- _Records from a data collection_
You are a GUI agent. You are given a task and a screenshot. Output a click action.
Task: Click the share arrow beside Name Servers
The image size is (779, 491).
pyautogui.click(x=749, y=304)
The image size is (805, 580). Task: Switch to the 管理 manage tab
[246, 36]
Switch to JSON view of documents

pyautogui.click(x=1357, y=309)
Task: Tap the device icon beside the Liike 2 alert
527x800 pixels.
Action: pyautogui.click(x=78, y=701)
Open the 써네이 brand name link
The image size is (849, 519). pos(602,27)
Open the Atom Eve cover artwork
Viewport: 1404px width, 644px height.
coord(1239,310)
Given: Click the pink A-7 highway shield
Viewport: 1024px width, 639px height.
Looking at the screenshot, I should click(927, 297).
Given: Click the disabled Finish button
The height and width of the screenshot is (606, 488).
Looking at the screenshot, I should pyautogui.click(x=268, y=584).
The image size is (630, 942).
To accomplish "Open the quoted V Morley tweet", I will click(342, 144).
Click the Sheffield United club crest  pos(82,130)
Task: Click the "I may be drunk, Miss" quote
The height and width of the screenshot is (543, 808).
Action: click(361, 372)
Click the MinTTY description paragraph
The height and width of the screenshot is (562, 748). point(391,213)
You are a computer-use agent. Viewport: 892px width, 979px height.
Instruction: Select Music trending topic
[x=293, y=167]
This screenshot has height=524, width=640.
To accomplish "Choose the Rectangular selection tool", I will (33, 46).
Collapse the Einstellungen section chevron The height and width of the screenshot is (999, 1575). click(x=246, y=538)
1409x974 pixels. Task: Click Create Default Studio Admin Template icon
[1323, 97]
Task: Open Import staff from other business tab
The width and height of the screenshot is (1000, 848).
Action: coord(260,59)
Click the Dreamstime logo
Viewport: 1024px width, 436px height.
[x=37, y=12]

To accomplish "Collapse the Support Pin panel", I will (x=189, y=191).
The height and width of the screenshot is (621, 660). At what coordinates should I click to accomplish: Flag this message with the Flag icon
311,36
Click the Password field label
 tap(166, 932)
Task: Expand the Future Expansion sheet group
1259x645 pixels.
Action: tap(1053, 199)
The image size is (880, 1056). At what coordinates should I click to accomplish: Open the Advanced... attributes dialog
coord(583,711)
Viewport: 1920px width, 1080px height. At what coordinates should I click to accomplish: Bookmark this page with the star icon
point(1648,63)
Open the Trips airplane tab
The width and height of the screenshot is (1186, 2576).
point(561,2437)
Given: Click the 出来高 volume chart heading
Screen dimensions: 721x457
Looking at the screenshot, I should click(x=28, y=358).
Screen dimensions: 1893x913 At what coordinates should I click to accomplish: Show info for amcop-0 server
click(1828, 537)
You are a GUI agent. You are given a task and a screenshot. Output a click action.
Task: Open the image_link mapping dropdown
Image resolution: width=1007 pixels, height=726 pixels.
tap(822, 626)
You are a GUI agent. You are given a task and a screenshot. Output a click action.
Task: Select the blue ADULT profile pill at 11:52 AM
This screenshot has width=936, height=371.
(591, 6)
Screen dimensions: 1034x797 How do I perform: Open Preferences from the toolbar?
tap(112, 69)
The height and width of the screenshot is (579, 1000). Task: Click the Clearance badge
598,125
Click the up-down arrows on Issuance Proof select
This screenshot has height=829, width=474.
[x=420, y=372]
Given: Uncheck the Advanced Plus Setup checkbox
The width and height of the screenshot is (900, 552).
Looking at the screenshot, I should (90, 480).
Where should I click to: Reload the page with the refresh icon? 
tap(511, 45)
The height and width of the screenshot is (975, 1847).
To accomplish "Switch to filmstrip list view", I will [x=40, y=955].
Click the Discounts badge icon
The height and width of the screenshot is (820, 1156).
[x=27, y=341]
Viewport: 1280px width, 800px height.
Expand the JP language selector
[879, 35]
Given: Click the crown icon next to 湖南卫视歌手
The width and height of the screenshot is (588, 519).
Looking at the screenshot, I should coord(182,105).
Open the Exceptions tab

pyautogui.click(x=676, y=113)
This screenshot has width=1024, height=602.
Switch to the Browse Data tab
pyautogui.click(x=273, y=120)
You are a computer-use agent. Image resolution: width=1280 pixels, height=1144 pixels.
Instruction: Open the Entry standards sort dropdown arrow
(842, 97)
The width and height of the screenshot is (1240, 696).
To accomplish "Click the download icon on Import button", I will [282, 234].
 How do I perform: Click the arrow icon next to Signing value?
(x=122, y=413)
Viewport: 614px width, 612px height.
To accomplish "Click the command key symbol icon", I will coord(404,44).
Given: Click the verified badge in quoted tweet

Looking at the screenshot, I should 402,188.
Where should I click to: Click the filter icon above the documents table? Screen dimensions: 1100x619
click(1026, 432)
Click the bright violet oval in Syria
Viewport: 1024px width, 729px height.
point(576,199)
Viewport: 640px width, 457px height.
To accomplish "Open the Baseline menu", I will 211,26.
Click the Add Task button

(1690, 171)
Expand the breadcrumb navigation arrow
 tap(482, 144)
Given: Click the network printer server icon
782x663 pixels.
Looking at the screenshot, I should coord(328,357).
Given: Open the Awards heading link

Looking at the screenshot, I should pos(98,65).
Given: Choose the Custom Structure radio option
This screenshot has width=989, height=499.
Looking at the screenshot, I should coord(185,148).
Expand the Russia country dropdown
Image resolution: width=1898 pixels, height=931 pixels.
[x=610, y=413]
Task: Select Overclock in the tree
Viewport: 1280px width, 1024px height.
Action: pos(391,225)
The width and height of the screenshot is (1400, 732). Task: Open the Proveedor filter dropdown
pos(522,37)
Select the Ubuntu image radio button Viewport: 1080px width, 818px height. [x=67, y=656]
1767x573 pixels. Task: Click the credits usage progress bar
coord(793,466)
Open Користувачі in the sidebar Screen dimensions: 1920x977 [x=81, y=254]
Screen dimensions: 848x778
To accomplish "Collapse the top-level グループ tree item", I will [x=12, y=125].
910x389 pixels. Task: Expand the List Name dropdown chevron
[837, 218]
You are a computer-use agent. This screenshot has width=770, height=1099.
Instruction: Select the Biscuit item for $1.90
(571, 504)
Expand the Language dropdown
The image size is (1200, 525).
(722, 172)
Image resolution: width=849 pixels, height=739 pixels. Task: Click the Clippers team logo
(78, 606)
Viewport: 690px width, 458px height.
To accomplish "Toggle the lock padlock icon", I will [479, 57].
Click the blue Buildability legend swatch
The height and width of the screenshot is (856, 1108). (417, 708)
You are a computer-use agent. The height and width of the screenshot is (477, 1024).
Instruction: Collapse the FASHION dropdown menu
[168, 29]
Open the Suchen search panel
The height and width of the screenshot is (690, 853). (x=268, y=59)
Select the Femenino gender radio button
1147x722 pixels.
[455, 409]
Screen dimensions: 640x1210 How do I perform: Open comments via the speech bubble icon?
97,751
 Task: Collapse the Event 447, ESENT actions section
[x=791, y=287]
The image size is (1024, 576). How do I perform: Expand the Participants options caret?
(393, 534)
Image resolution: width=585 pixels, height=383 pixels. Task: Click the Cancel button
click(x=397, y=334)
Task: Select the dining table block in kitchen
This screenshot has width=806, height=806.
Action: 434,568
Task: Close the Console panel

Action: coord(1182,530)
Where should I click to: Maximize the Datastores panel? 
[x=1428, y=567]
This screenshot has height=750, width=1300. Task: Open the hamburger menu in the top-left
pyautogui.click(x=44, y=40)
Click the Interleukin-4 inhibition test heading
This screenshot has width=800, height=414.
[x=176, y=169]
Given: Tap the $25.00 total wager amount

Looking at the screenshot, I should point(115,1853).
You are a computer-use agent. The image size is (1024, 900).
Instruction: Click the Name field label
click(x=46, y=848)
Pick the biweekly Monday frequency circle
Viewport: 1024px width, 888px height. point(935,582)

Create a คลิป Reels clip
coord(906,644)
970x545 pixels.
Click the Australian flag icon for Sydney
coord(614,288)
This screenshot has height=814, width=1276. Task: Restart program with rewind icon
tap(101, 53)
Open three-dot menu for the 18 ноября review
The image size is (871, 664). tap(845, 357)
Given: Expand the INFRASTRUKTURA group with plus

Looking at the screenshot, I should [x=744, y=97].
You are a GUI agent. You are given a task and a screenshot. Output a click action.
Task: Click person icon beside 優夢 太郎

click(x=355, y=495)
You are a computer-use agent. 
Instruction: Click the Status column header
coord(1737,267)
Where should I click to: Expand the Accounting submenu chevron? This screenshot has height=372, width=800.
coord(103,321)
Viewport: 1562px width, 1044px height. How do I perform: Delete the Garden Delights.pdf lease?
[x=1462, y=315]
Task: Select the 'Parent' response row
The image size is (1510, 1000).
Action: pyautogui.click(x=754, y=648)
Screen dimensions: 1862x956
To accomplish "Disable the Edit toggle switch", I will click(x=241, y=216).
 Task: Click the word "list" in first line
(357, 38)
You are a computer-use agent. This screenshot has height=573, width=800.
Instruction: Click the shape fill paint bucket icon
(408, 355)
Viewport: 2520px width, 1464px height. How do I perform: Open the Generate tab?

- _Work to be completed_
Using the entries above, give again exactly the lines from the line holding "The height and width of the screenshot is (543, 808)." through the line holding "This screenshot has height=524, width=640.". Include both end lines and nothing else.

- _Response to this exercise_
The height and width of the screenshot is (543, 808).
Action: click(361, 372)
Click the MinTTY description paragraph
The height and width of the screenshot is (562, 748). point(391,213)
You are a computer-use agent. Viewport: 892px width, 979px height.
Instruction: Select Music trending topic
[x=293, y=167]
This screenshot has height=524, width=640.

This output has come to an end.